Why More Women Are Embracing Celibacy

Tameka Bazile, a content strategist from South New Jersey, was among those who criticized the Bumble ad on TikTok for disrespecting what she and others on TikTok jokingly call “the closed leg community.” 

In her video, Bazile spoke from experience. She gave up sex for a whole year in 2016 to clear her mind after a string of disappointing dates and confusing hookups. 

“I noticed that I was forming attachments through sex and not understanding whether I was into someone because they were worth liking or because I was physically attracted to them,” Bazile told HuffPost. 

Her decision to say “no” to sex wasn’t about punishing men for failing to level up. It was “100% to ensure I was showing up as best as I could for myself,” she added. 

Her no-dating, no-sex policy lasted for a year and would have lasted longer had she met her now-fiancé.  

“I think folks vastly underestimate how focused women can be in the pursuit of what they want in life,” Bazile said, and sometimes casual sex and hookup culture just gets in the way of that. 

After her last relationship ended in 2019, Talia Cadet, a lifestyle influencer from Washington, D.C., was celibate for a little under three years. She was in her early 30s and needed time to regroup and figure out what she wanted in life. Then COVID happened, prolonging her stint with abstinence a little while longer than expected. 

“I knew instantly I didn’t want to date in a climate where you can’t fully trust the people you’re dating won’t expose you to COVID-19,” she said. 

She quit the dating apps, too, because they weren’t delivering matches that she thought would tangibly enrich her life. 

“Dating apps have become so superficial and vapid,” she said. “It’s a money grab. It’s supposed to be a repeat business. Hooking up is cool in the moment, but it’s not satisfying in the long term.”

Today, Cadet creates content that gives women tips on celibate life. (One major tip? Use your time wisely and “go hard on those professional and personal goals.” Without the distraction of dating, Cadet bought a house in 2020 and excelled in work.) 

Does Cadet have any regrets about forgoing sex during her sexual peak? Not one, she said.

“I have a stronger sense of self. I’ve accomplished so much without the distractions,” Cadet said. “I know exactly what I do and don’t want in my relationship. I’ve learned to love my solitude. Dating is less frustrating after all of this.” 

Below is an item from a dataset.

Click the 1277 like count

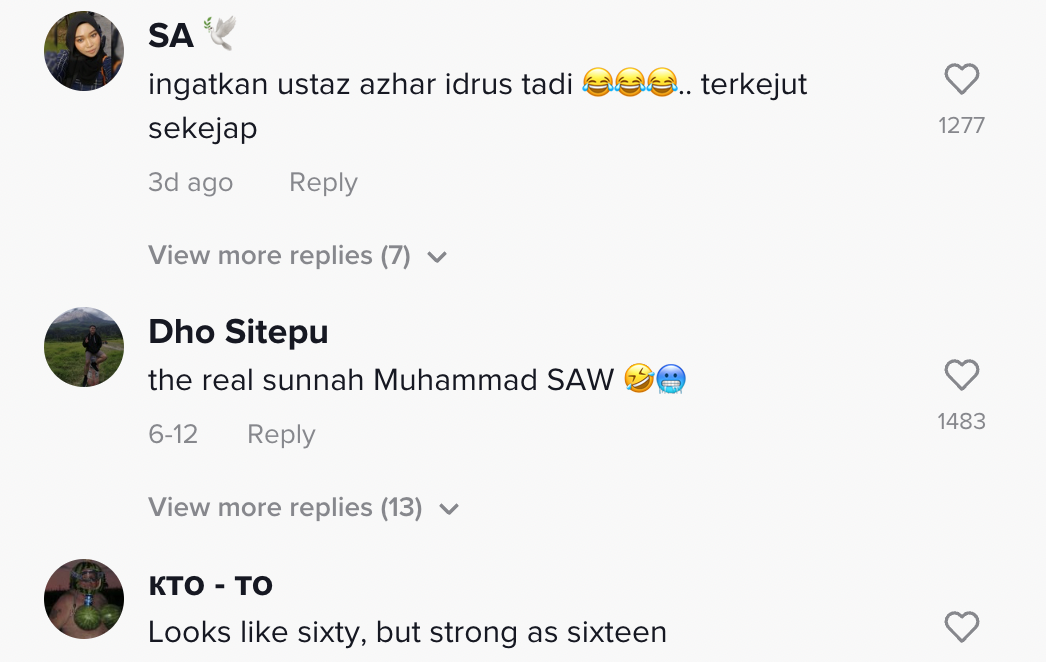(961, 126)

Ultimately, women wanting to take a break from the hookup culture, casual sex or dating apps are motivated by myriad reasons, not just one, said Kelsch, the dating coach. It doesn’t have to be a hard-lined stance, either ― maybe you’re just celibate for a season. And men can choose temporary celibacy, too, obviously. (We’re not talking incels here ― those who are “involuntary celibate” ― but rather, actively choosing to abstain from sex.) 

“It’s a very individual thing, but the most common theme I hear from my clients and friends is that dating apps feel shallow and are a time-suck,” she said.

After our touch-starved pandemic years, Kelsch said people are craving connection and depth and quality over quantity in their sex and dating lives.

“Perhaps we are entering a ‘less is more’ era,” she said, “and small talk or connections with 20 isn’t nearly as gratifying as really getting to know and be heard by a few.”